PROVIDED RECORDS:

***

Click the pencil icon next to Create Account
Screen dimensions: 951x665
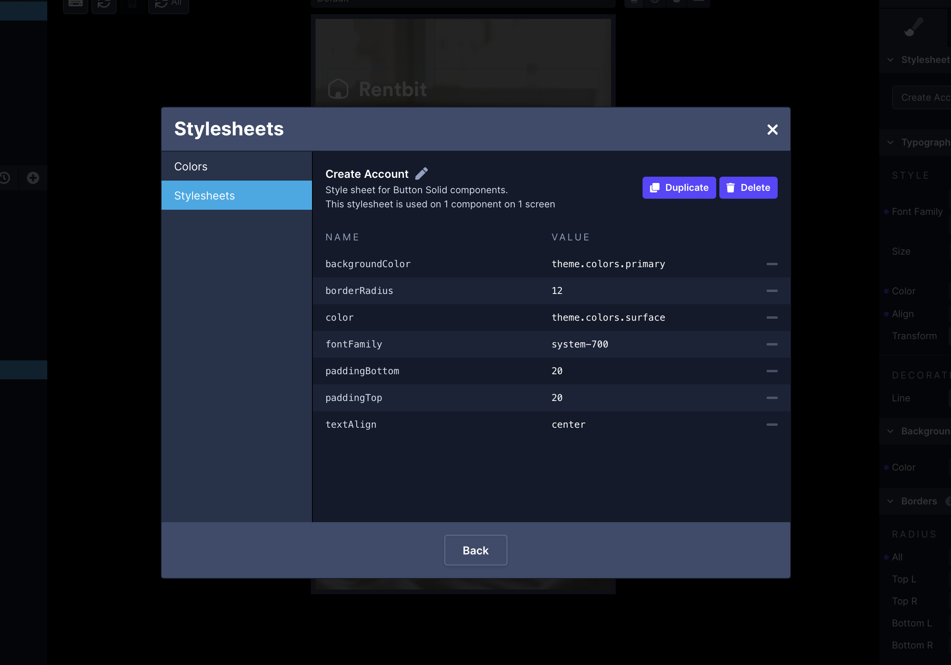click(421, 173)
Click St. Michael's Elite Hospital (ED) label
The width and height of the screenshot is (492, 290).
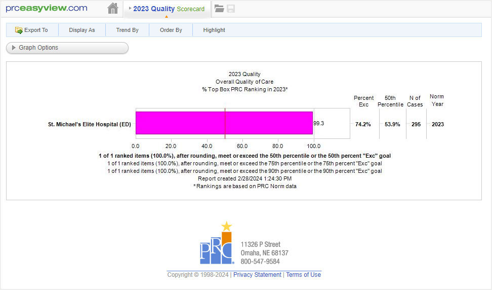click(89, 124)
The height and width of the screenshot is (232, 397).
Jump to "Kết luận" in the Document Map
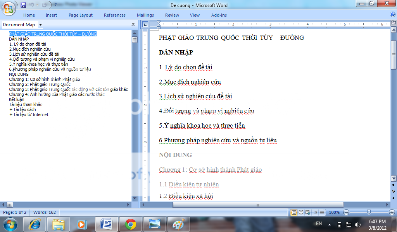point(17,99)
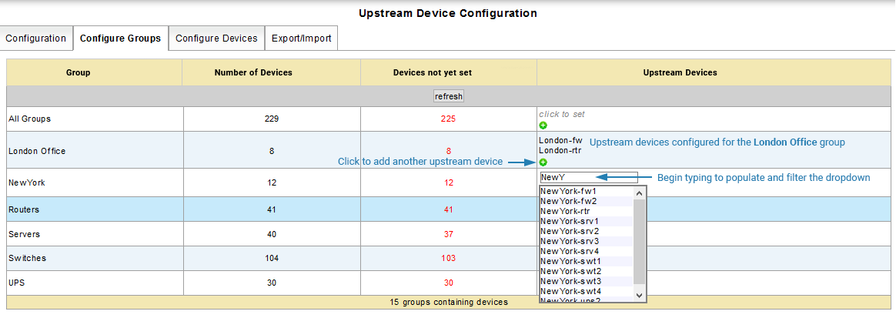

***

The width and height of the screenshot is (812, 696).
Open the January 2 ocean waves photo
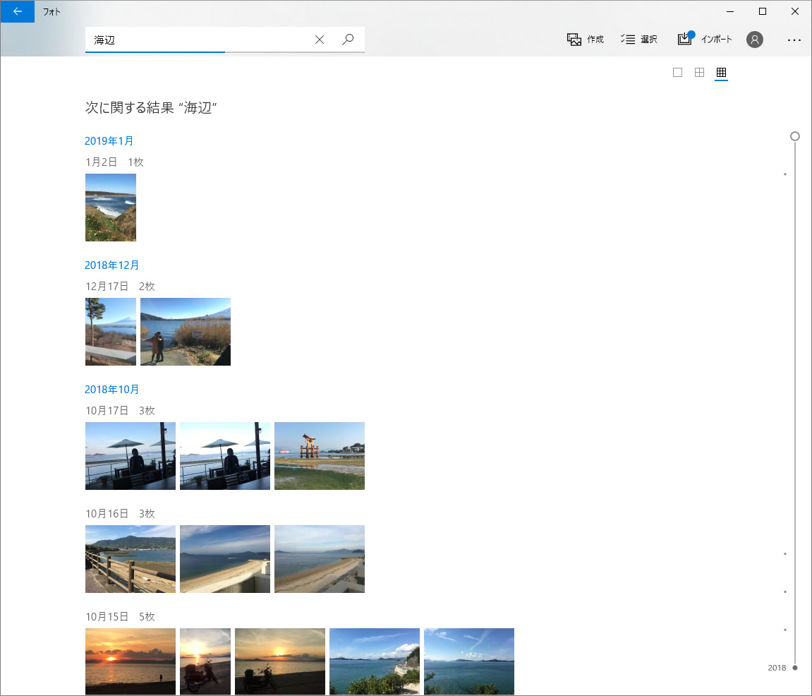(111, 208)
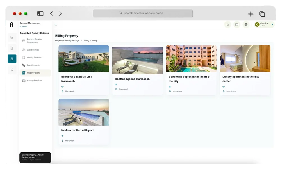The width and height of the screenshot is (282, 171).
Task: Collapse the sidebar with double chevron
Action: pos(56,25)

***

Rewrite the items as a numbered list, starting with the line with "Click St. Michael's Elite Hospital (ED) label" and going on through the line with "point(17,99)", both lines included. Leave out blank lines and the pictures.

TASK RESULT:
1. Click St. Michael's Elite Hospital (ED) label
2. The width and height of the screenshot is (492, 290).
3. click(89, 124)
4. The height and width of the screenshot is (232, 397).
5. Jump to "Kết luận" in the Document Map
6. point(17,99)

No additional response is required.